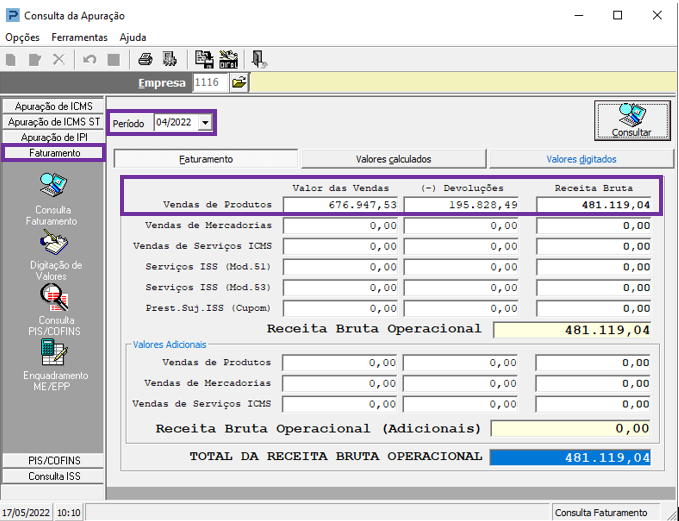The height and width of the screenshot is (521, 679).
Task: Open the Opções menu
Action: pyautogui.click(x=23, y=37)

...

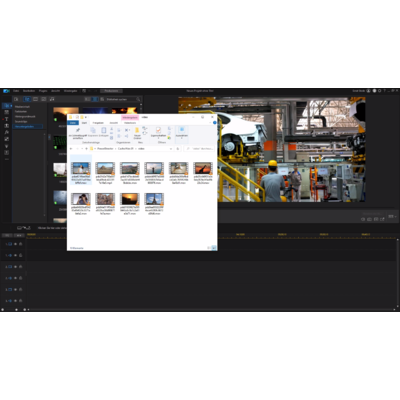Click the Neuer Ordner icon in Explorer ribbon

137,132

## TASK GOAL:
Render the stretch from the line containing "The height and" through the line containing "Action: pyautogui.click(x=23, y=37)" as a Markdown table with the columns Line No. and Text, numbering each line and skipping blank lines. Omit the pictures from the table.

## EXERCISE ANSWER:
| Line No. | Text |
|---|---|
| 1 | The height and width of the screenshot is (521, 679). |
| 2 | Task: Open the Opções menu |
| 3 | Action: pyautogui.click(x=23, y=37) |